In recent years, many oil companies have built factories along the coast, including Jiusan Oil. Each plant will increase the demand for several million tons. The reporter learned from the Provincial Soybean Association that at present, the production capacity of China's oil companies is nearly 80 million tons, but the actual demand is only over 40 million tons. More than half of the overcapacity, the highest operating rate of only 50%.

Jiusan Oil, known as "the last watcher of domestic soybeans," built a factory in the coastal area in 2004. Tian Renli, the general manager, told the reporter that at that time, many farmers were full of enthusiasm for him, but this did not stop the import of soybeans from September 3th.
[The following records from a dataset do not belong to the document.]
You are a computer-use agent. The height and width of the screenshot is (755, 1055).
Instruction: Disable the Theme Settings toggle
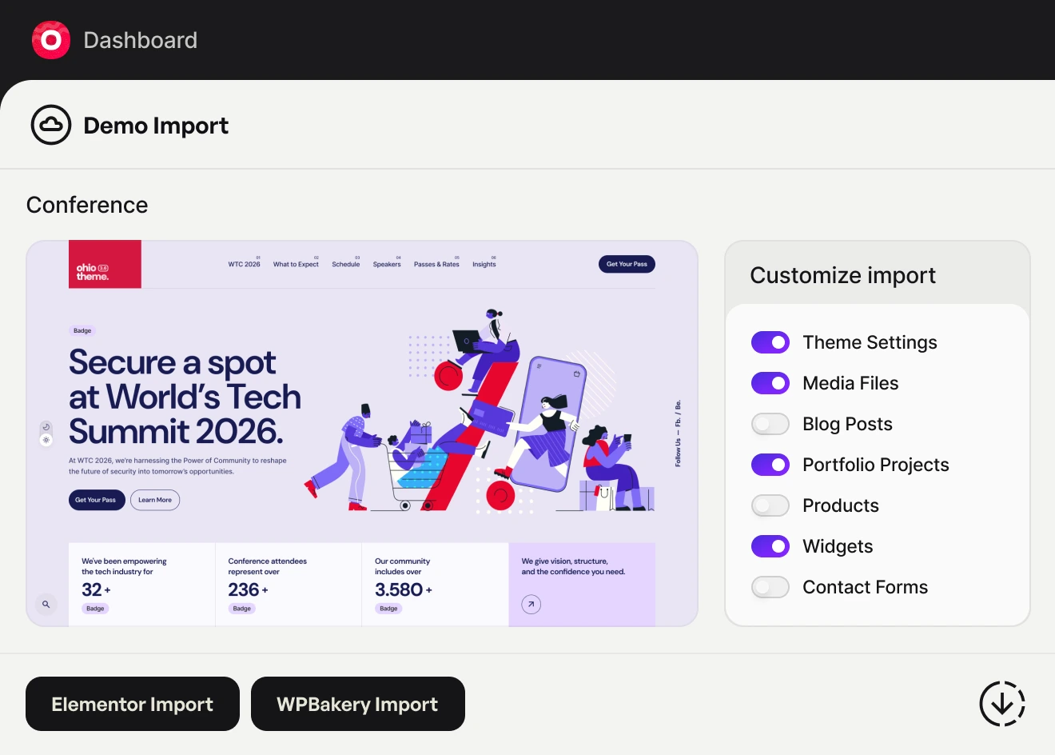(x=770, y=342)
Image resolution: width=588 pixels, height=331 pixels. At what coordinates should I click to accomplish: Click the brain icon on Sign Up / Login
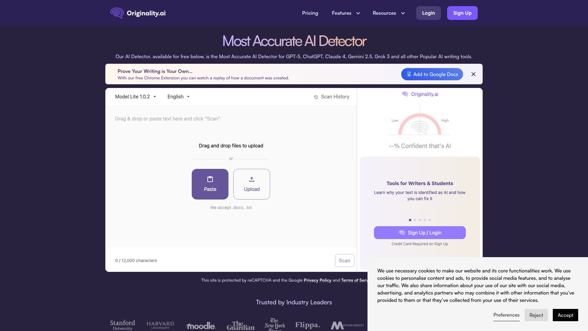(401, 233)
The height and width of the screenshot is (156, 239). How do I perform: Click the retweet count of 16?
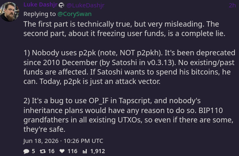[x=51, y=151]
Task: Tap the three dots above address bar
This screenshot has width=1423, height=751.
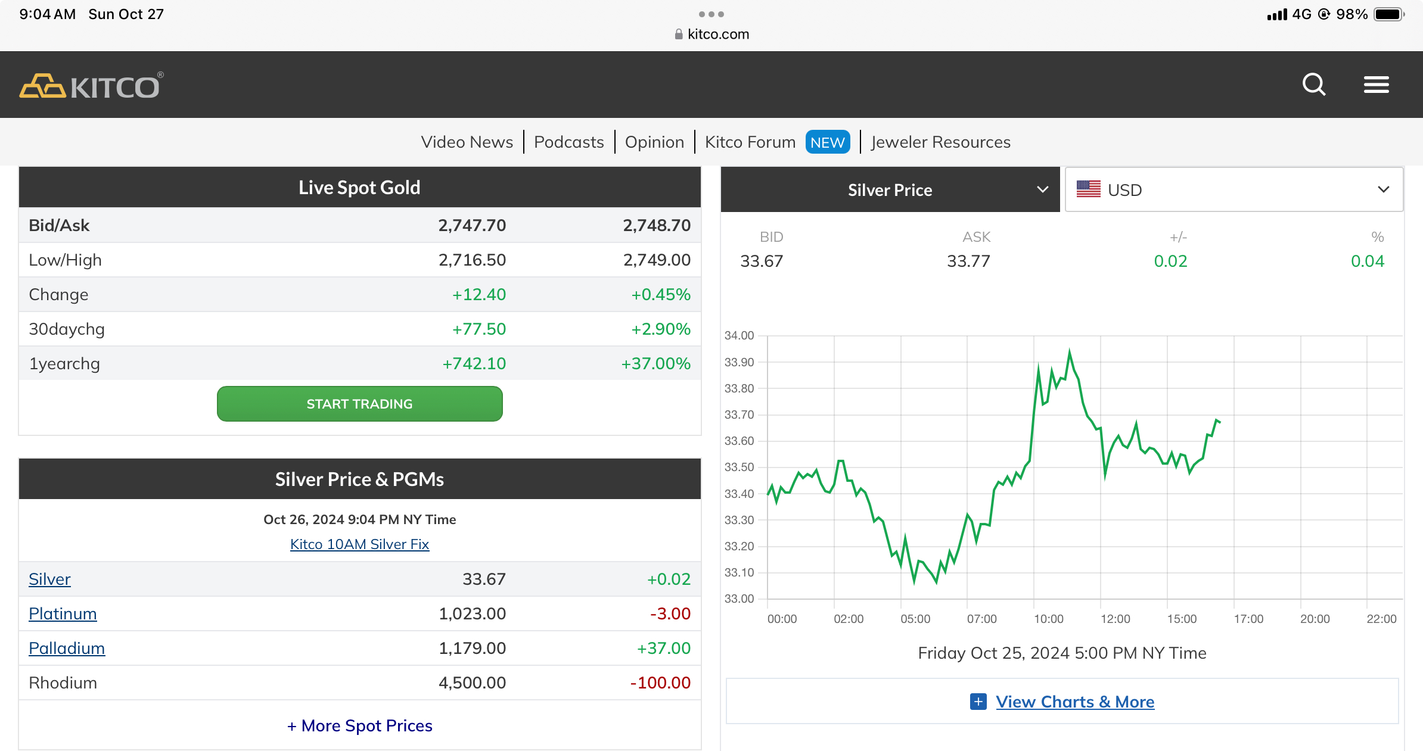Action: [x=711, y=14]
Tian Renli called the behavior at that time "escape." He said: "As a business, first of all have to survive." So it was also for Tianren Li "Do not plant" call now scoff, this Tianren Li reluctantly said: "I am in the coastal plant, not excess domestic capacity. But now, I firmly oppose low-level repetitive construction."

It is understood that although Jiuzhai Oil's five factories in Heilongjiang have stopped production, workers still go to work as usual and pay salaries as usual. They are supported by three factories in the coastal areas. Tian Renli attributed this to "the responsibility of state-owned enterprises."
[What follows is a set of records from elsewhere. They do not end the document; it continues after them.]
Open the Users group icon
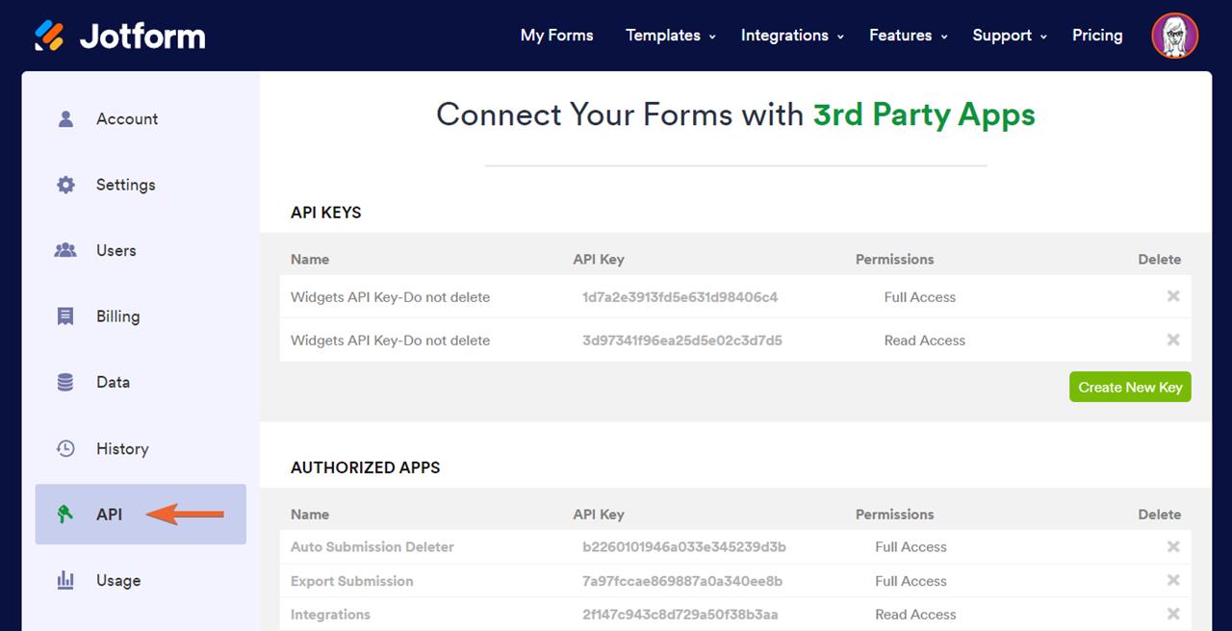The height and width of the screenshot is (631, 1232). [65, 250]
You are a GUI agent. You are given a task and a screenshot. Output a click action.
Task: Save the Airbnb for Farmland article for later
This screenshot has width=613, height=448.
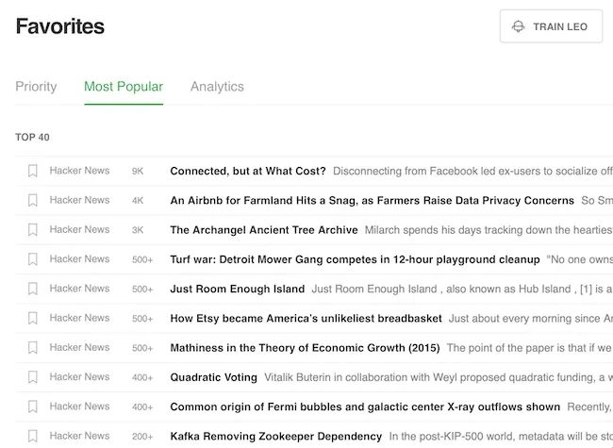[32, 200]
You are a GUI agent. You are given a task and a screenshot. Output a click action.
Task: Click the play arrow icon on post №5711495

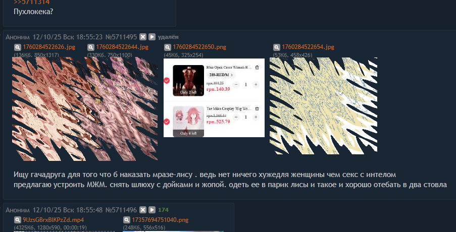[x=152, y=37]
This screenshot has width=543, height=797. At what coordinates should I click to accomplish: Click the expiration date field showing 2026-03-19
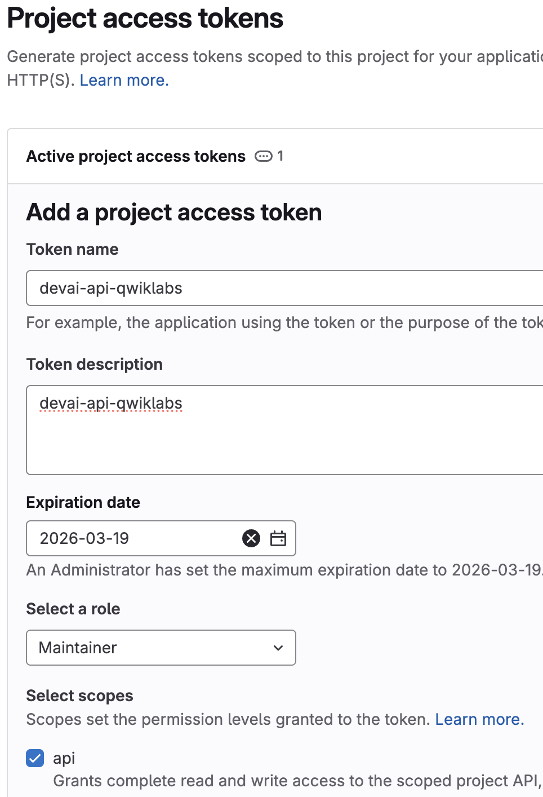130,538
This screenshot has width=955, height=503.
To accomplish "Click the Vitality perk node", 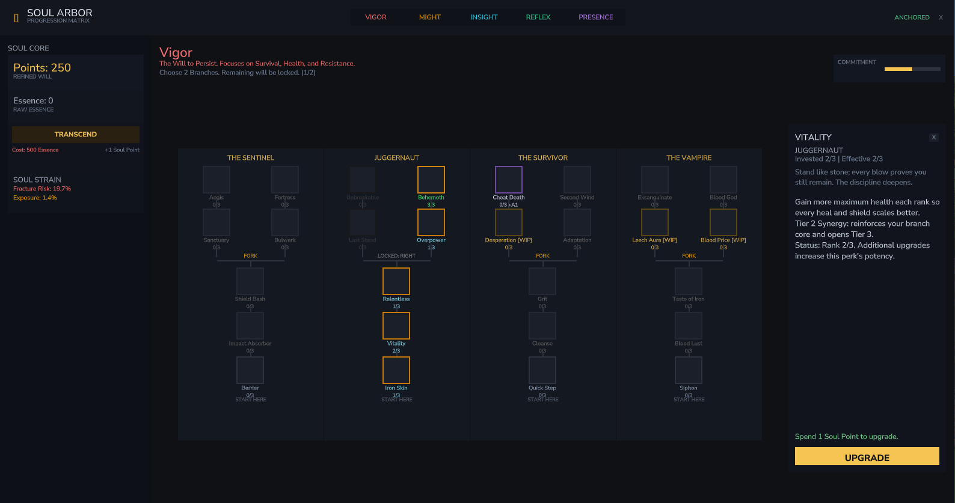I will point(396,326).
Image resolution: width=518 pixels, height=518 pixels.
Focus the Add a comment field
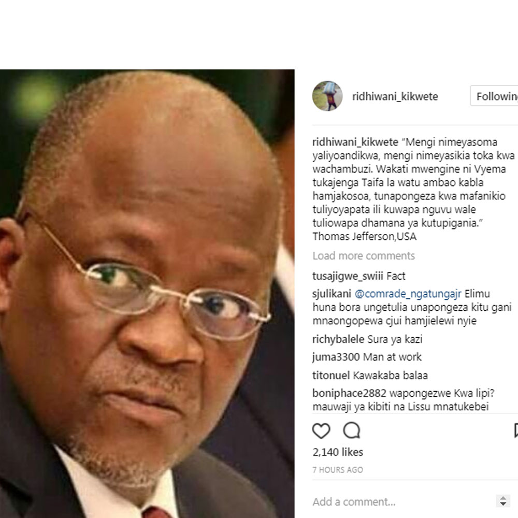[403, 501]
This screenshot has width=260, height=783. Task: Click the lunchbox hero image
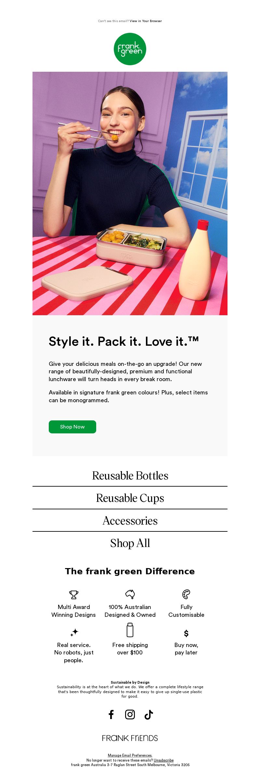pos(130,193)
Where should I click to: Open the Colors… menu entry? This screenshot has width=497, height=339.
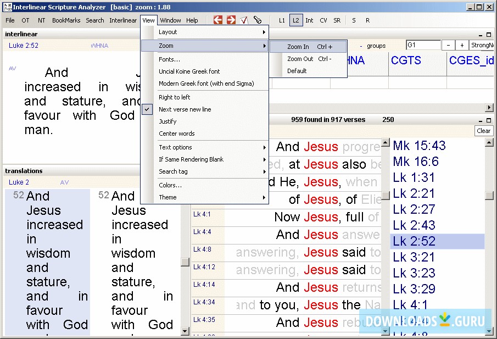[x=170, y=185]
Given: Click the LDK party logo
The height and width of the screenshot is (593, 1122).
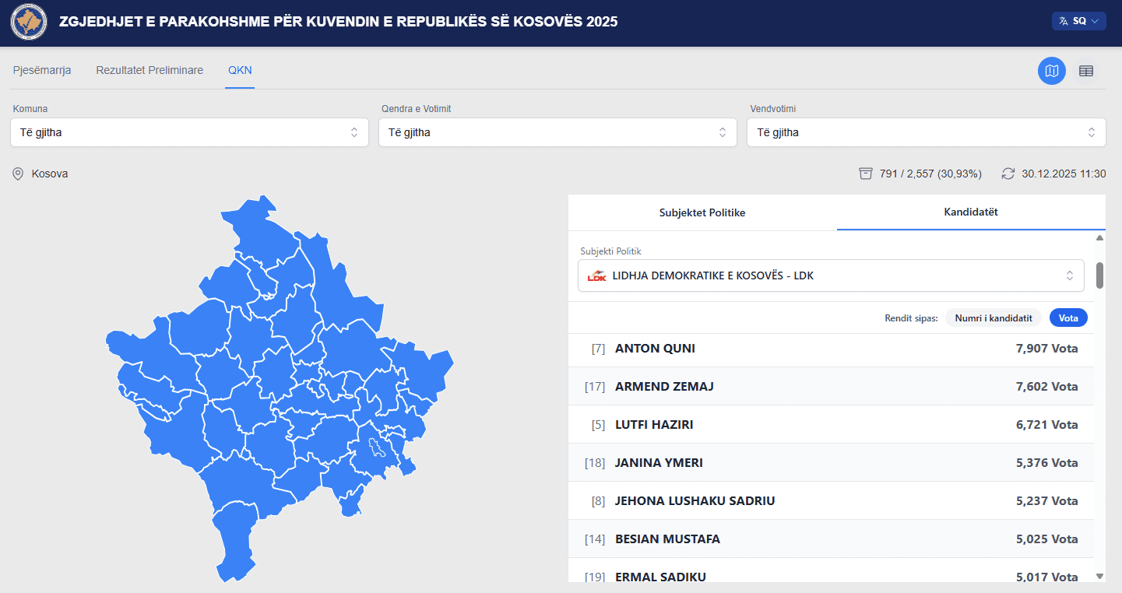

April 28 this year, COFCO Tianjin Grain and Oil Integrated base a 220,000 tons grain and oil storage project foundation, the base plans a total investment of 4 billion yuan, COFCO fuel oil processing capacity will reach 6 million tons in Tianjin after the project is put into operation.

“In the case of excess production capacity in China, the grain and oil projects approved by the State for COFCO are also fuelling imported soybeans. If it is for the Chinese soybean industry, why not build grain and oil bases in major soybean producing areas?” Tian Renli said.

D foreign capital

Foreign soybeans are imported vigorously. Chinese bean farmers have not sold beans. Why is this?

After China opened up the soybean market, foreign capital has built many factories in China. From soybean oil processing enterprises to issue the researchers, all those associated with soybean in this matter are clear: absolutely not to rely on these foreign factories to make money, but to be realized profits upstream open up the low end of the industry chain.

Tianren Li to reporters, for example: "Before July last year, the RMB appreciation, we import soybeans settled in US dollars, equal to 12% of net profit per ton was his own was to see such a high profit feel embarrassed, it was also making money. so easy!"

Tian Renli used this indicator to analyze foreign oil companies and discovered a frightening problem: If they use imported soybeans, we use domestic soybeans. When the market is not good, people will make profits, fight low-price battles, and 12% of profits will be at the bottom. We There must be no doubt. According to reports, the overall profitability of multinational companies is above 10%, while the domestic soybean processing industry profit rate is less than 2%. Tian Renli believes that as long as multinational corporations take up two percentage points, the national soybean enterprises will all close down.

When domestic oil and fat processing companies use imported genetically modified soybeans as raw materials, soybean farmers will abandon the cultivation of non-genetically modified soybeans without profit, and cross-border grain merchants will not be able to continue to operate domestic oil-sucking companies by manipulating the prices of international soybeans and channeling them.

This is the source of panic in the domestic soybean market.

The Chinese soybean industry has always been tangled in the "shadow of childhood," but it has increasingly ignored the multiple risks existing in the "acquired" circulation link, leaving the once-consequent domestic soybeans once again losing their fair share in the confrontation with imported GM soybeans. Opportunities for competition.